Football player, Heisman Trophy recipient. “Doc” Blanchard was born in McColl on December 11, 1924, the son of Felix Blanchard and Mary Tatum. When Blanchard was eight years old, his family moved to Bishopville in Lee County. As the son of a physician, townspeople called Blanchard “Little Doc,” attaching a nickname that followed him for a lifetime.
Blanchard started playing football as a junior high student in Bishopville, then attended St. Stanislaus Prep School in Bay St. Louis, Mississippi, where he excelled in football. In 1942 he enrolled at the University of North Carolina, where he starred on the school’s freshmen football team. On being drafted the following year, he was inducted at Fort Jackson, and he was later accepted for officer candidates school. In 1944 he was appointed to the U.S. Military Academy at West Point, New York.
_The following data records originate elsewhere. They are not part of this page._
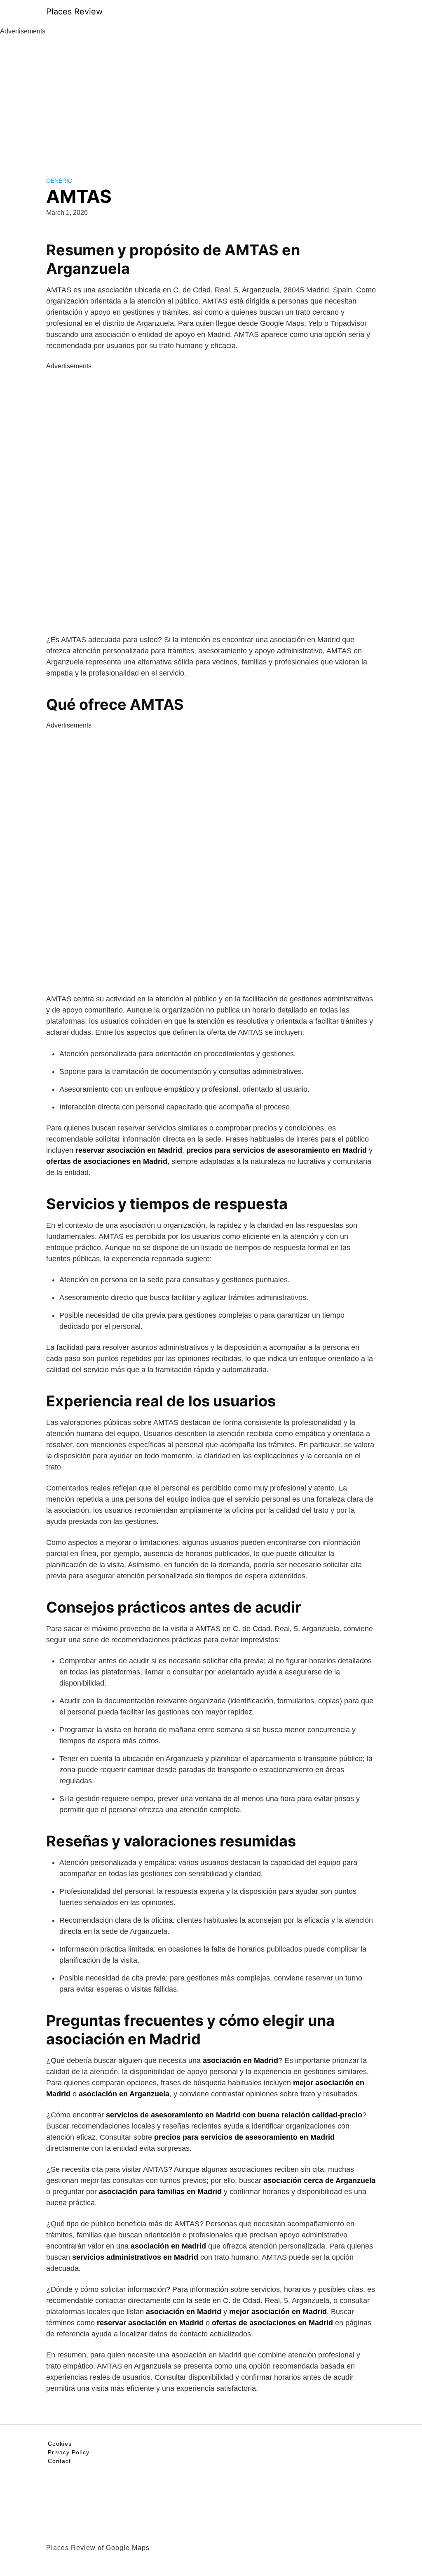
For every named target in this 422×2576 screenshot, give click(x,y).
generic (59, 180)
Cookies (60, 2443)
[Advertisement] (211, 98)
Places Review (74, 11)
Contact (59, 2461)
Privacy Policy (68, 2452)
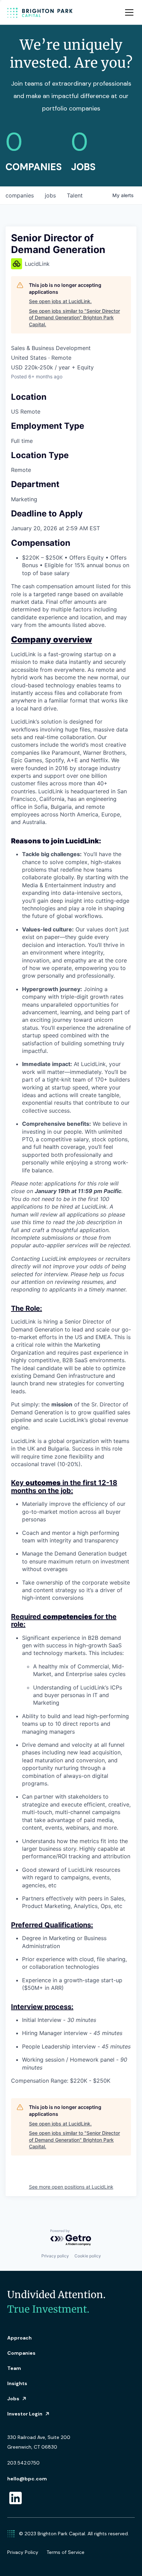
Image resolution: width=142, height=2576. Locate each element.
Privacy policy (55, 2255)
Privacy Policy (22, 2552)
Standing six feet tall and weighing more than two hundred pounds, Blanchard distinguished himself as a fullback on the West Point football teams from 1944 to 1946. He received the Heisman Trophy as the nation’s top collegiate player in 1945, the first junior to gain that recognition, and was named to the All-America teams in 1944, 1945, and 1946. Blanchard also was recipient of the Maxwell Award in 1945 as the nation’s top football player and became the first football player to receive the Sullivan Award as the country’s most outstanding amateur athlete. Army compiled a 27–0–1 record during his three years with the team, which included two national championships.
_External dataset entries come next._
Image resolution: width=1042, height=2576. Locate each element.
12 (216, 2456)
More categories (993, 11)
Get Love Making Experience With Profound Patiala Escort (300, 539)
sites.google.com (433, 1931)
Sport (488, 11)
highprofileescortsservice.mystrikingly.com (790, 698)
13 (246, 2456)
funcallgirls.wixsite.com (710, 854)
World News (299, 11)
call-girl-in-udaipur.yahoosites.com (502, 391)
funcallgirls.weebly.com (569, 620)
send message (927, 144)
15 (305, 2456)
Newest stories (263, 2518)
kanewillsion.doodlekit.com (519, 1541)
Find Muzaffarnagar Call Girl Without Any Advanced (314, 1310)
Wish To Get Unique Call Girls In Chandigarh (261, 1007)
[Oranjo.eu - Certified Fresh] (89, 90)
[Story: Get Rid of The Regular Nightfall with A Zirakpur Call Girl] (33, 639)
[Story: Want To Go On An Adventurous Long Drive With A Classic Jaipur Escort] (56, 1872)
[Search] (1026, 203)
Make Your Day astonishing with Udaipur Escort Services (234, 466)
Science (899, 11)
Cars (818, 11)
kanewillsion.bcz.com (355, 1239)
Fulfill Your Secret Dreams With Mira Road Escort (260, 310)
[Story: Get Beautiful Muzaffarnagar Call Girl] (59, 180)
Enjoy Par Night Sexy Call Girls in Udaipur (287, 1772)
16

At West Point, Blanchard teamed with the halfback Glenn Davis in a devastating offense, in which Blanchard was known as “Mr. Inside” and Davis as “Mr. Outside.” Davis was runner-up to Blanchard in the 1945 Heisman voting and won the Heisman Trophy in 1946. Typical of reaction to Blanchard’s prowess was a comment by Notre Dame coach Ed McKeever following Army’s 59–0 rout of the Fighting Irish in 1944. “I have just seen Superman in the flesh,” said McKeever. “He wears number 35 and goes by the name of Blanchard.” During his career at West Point, Blanchard compiled 1,908 total yards and scored thirty-eight touchdowns. A linebacker on defense, he also punted and returned kickoffs. On the Army track team, he ran the 100-yard dash in ten seconds and heaved the shot put 54 feet.
Following graduation, Blanchard made the U.S. Air Force his career, flying missions as a fighter pilot in both the Korean and Vietnam Wars. On October 12, 1948, he married Jody King of San Antonio, Texas, who died in 1994. Their marriage produced three children. Blanchard retired with the rank of colonel in 1971 and made his home in San Antonio, Texas.
Blanchard was inducted into the National Football Foundation’s College Football Hall of Fame in 1959. The Interstate 20 / U.S. Highway 15 interchange nearby has been named in his honor. A quiet, unassuming individual, Blanchard made little of his athletic accomplishments. He donated his Heisman Trophy to St. Stanislaus Prep School for display, commenting, “I really don’t miss seeing it around.”
Fimrite, Ron. “Mr. Inside & Mr. Outside.” Sports Illustrated 69 (November 21, 1988): 76–92.
Newhouse, Dave. Heismen: After the Glory. St. Louis, Mo.: Sporting News, 1985.
Spear, Bob. “Bishopville’s Favorite Son.” Columbia State, October 18, 2002, pp. C1, C4.